Par Jim Rickards18 Nov 2016

Quelles dernières semaines étonnantes !

Non seulement Donald Trump a été élu, mais les investisseurs ont subi un choc violent en raison de trades nocturnes secrets, opérés par deux des hommes les plus riches du monde.

Les stratégies que nous avions soigneusement élaborées sont passées sous deux rouleaux compresseurs à 1 milliard de dollars opérés par le trader légendaire Carl Icahn, et l’as des hedge funds, Stan Drunkenmiller. Le raid qu’ils ont lancé sur les marchés, tous les deux juste avant l’aube, a produit d’épouvantables résultats.

Ce sur quoi nous avions parié

Alors que le jour de l’élection du 8 novembre se rapprochait, nous avions annoncé à nos lecteurs ce qui suit :

  • Trump allait gagner malgré des probabilités écrasantes, et une opinion générale, contre lui ;
  • les actions subiraient un sell-off en cas de victoire de Trump, mais rebondiraient ensuite, après examen de sa politique en faveur de la croissance ;
  • l’or bondirait et conserverait ses gains, en s’installant sur ses nouveaux supports, plus élevés.

Notre stratégie de trade était un put sur le S&P 500, avec sortie rapide, et un call sur l’or.
Tout s’est essentiellement déroulé comme prévu, mais en un laps de temps bien trop court pour que nous puissions réagir (quelques heures en pleine nuit). Et deux rouleaux compresseurs ont contrarié nos opportunités de gain.

Premier rouleur compresseur à 1 Mds$ : Icahn achète le S&P 500 dans la nuit

Le premier a été provoqué par ce légendaire trader du marché actions, Carl Icahn, un ami proche de Donald Trump, qui a quitté la soirée de la victoire au beau milieu de la nuit et ordonné à ses traders d’acheter 1 Md$ d’actions alors même que les futures des indices boursiers plongeaient. Voici comment Bloomberg a relaté cette histoire :

Alors que Donald Trump célébrait sa victoire surprise sur Hillary Clinton, et que les Futures sur actions plongeaient en réaction à cet évènement, Carl Icahn, investisseur milliardaire et partisan de Trump, est rentré à la maison pour lancer des trades.

Icahn, 80 ans, a quitté la soirée célébrant la victoire électorale du Président-Élu Trump, au petit matin, afin de parier 1 Md$, environ, sur les titres américains, a-t-il déclaré mercredi lors d’une interview téléphonique diffusée sur Bloomberg TV.

« J’aurais bien aimé investir plus, mais je n’ai pas pu passer plus d’1 Md$, environ ; ensuite les marchés ont rouvert. Mais je suis tout de même content », a-t-il déclaré. « Le S&P était tellement liquide – incroyablement liquide – tout le monde devenait fou. La nuit dernière, c’était hallucinant, le monde était pris de panique… »

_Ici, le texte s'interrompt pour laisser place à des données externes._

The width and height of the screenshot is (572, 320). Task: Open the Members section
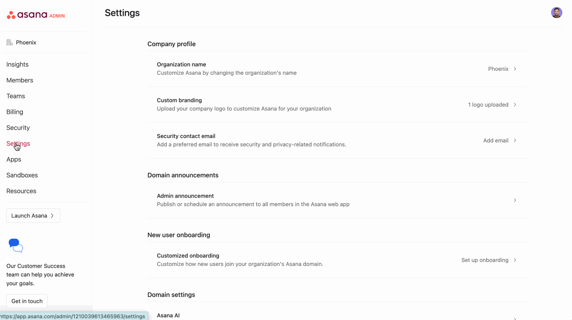tap(20, 80)
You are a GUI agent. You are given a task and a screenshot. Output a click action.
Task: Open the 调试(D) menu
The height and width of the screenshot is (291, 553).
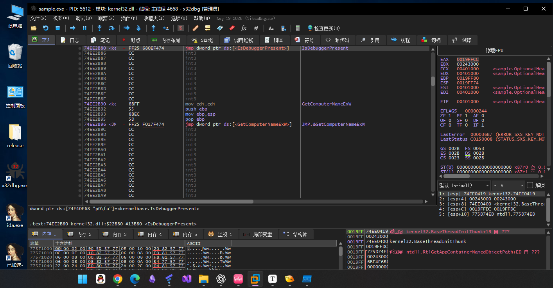click(84, 18)
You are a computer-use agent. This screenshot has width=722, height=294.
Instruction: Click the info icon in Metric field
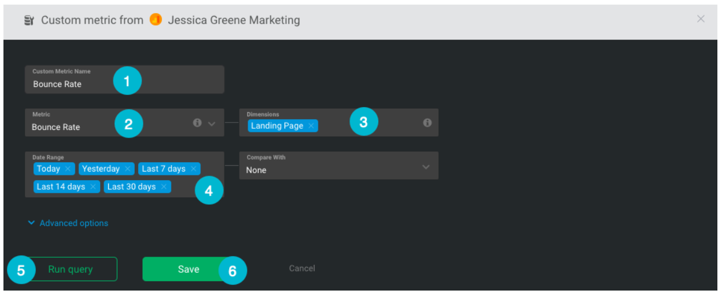[197, 123]
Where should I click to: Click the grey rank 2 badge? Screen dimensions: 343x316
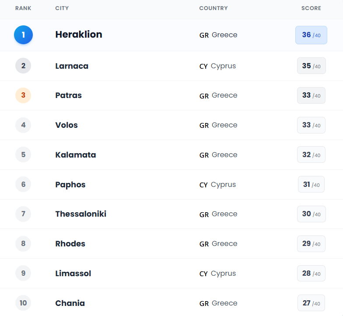[23, 66]
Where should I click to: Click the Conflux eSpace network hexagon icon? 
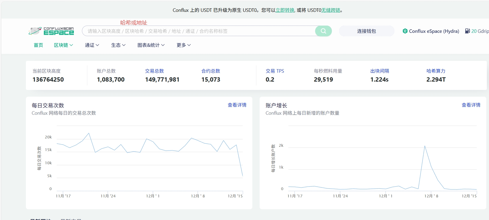(405, 31)
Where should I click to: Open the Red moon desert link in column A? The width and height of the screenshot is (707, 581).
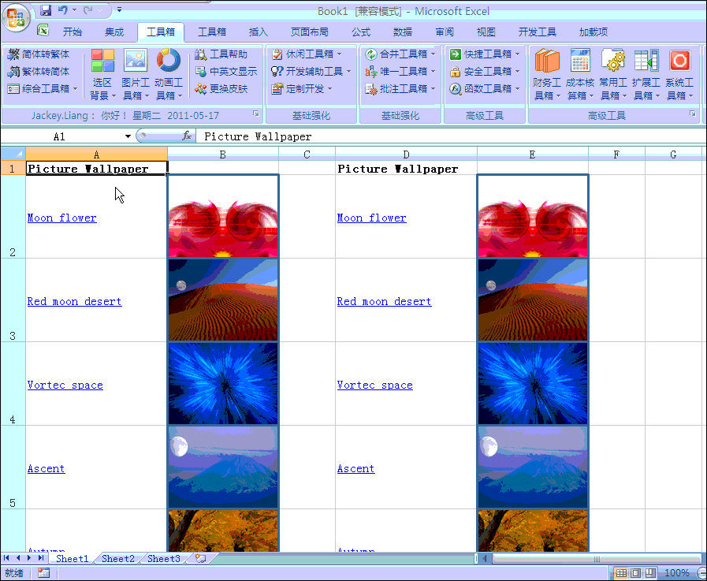(75, 302)
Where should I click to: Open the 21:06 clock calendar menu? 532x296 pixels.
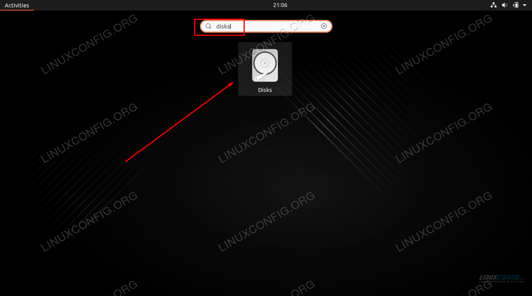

Les Futures du S&P 500 ont perdu jusqu’à 5% en une nuit, et déclenché des coupe-circuit enrayant de nouvelles baisses. Les contrats sur l’indice de référence ont presque tous effacé cette baisse avant l’ouverture des marchés, à 9h30 heure de New York, et l’indice de référence a gagné jusqu’à 1,4% mercredi.

Voici un graphique du SPX (code boursier de l’indice S&P 500) qui illustre le démarrage du « sell-off Trump », et sa volte-face lorsque Icahn a lancé pour 1 Md$ d’ordres d’achat :

JIM RICKARDS illustration 1

Au départ, nous nous attendions à un sell-off des marchés actions, puis à un rally une fois que les investisseurs auraient considéré le vaste programme de dépenses ainsi que les allègements fiscaux et réglementaires proposés par Trump. Normalement, il aurait fallu un ou deux jours pour que les grandes institutions digèrent ces politiques et s’orientent vers un rally du marché actions. Ce laps de temps aurait été suffisant pour sortir de put S&P500 sur des gains.

Mais Icahn n’est pas une institution : c’est un franc-tireur, un initié du cercle de Trump, et l’un des rares traders au monde disposant d’une puissance de feu suffisante pour inverser l’élan du marché. Le trade de Icahn a donc inversé la baisse des actions en quelques heures, et non quelques jours, et il l’a fait en pleine nuit, avant que les autres investisseurs ne puissent en profiter.

Deuxième rouleau compresseur à 1 Mds$ : Drukenmiller vend son or pendant la nuit !

Quelque chose de tout aussi extraordinaire s’est produit sur le marché de l’or, à peu près à la même heure. Les cours de l’or ont bondi en fin de journée, le 8 novembre et à l’aube du 9 novembre, lorsque la victoire de Trump est devenue limpide. Cela correspondait exactement à nos attentes. En s’appuyant sur le sentiment et l’élan du marché, l’or aurait dû conserver ces gains.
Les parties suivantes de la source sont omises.